Because it is indeed undoubtedly true that Leopold II is responsible for extreme atrocities in the former colony of Belgian Congo. Millions of people were killed, injured or saw their living conditions severely worsened. The reason for all this human misery was a never-ending imperialistic quest for power and money. Many monuments and buildings in Belgium have been built with the profits of the former Belgian Colony, on the back of the Congolese people.
So why did the picture of Leopold II end up on the canteen wall? Whether we like it or not, Leopold II is an important part of Belgian history. After all, he is Belgium’s longest-serving King. The buildings that he had constructed all over Belgium, are still being used. We refuse to run away from our history, even though it includes very dark parts.
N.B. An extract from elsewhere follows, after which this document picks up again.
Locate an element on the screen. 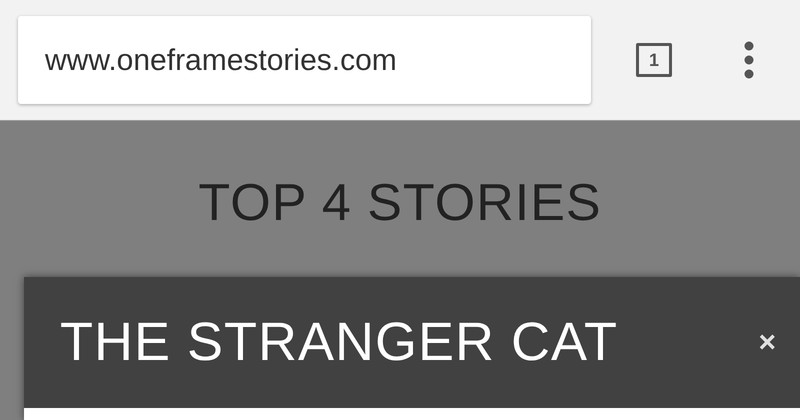 This screenshot has height=420, width=800. menu-icon is located at coordinates (749, 60).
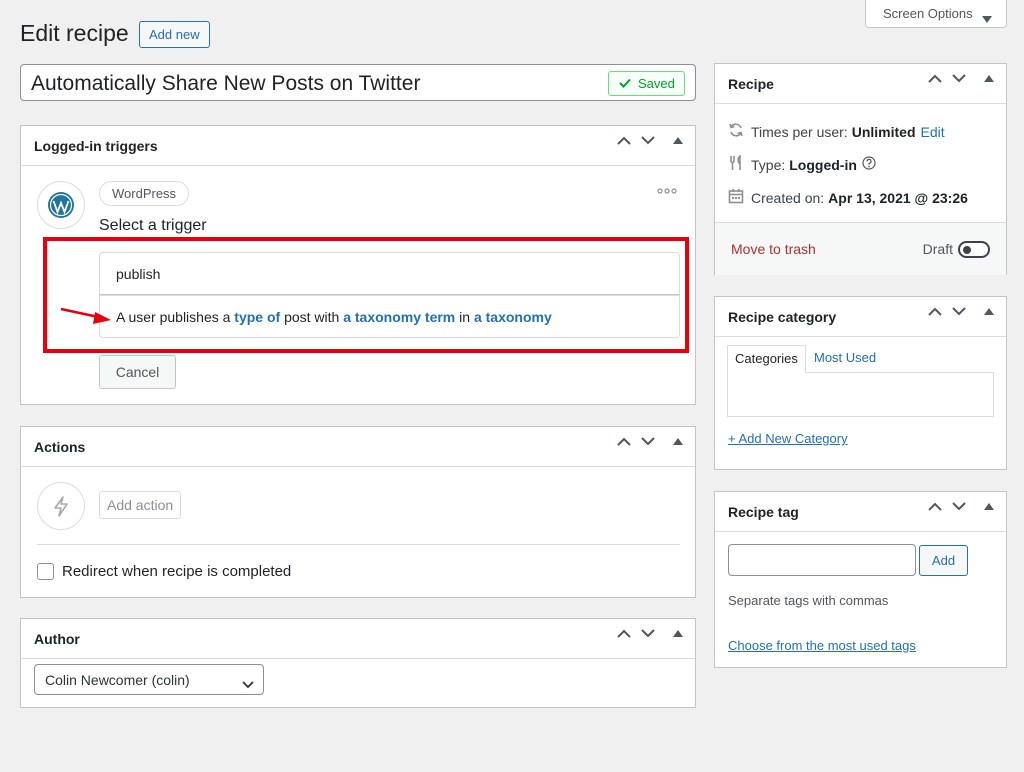 This screenshot has height=772, width=1024. I want to click on trigger-search-input: publish, so click(390, 274).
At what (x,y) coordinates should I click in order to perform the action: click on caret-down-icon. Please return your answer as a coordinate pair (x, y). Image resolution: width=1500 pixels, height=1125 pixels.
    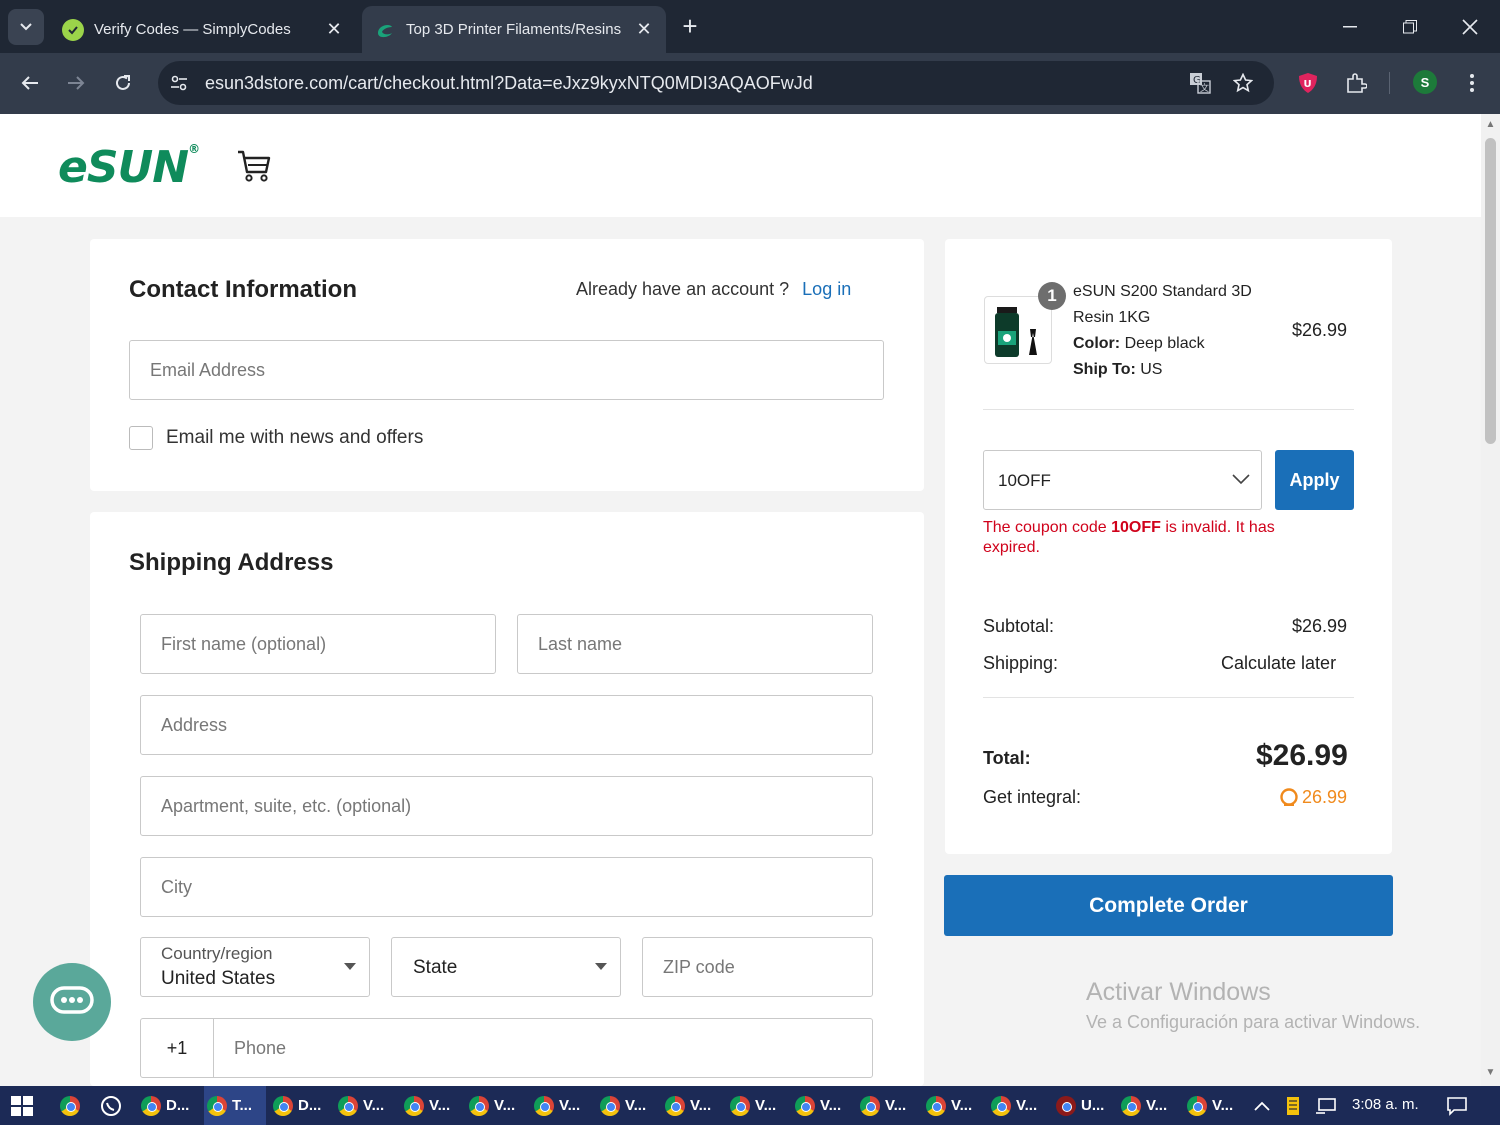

That is why we did not exclude Leopold II’s picture and why we treated it the same as the others. Instead, we should learn from these dark parts and learn from the mistakes that were made by those who lived on this planet before us, when we have jobs at the European Commission, the central bank of our home country or an international law firm. It is the only way to make this world a better place.
Leopold II’s actions in Congo are still subject to much academic and popular debate in Belgium. We discuss the Belgian colonial history in class, we read about it very often in the media. It is true that we did not provide any specific context in this case. However, we do find it very important to keep this difficult debate going at the College of Europe as well, but we would like to do this constructively and respectfully and within the broader context of Western colonialism. Moreover, we hope that this debate will not overshadow our countless and voluntary efforts to organize a Benelux National Week that you hopefully all enjoyed. We also feel that on many other occasions, be it in class discussions or friendly conversations at Poatersgat, Leopold II’s atrocities have indeed been discussed. We think that many of the students at the College of Europe are aware of what he did, and if you are not, feel free to ask any Belgian friend about it. We have always been the first to acknowledge his crimes against humanity. And that is exactly what we will keep doing.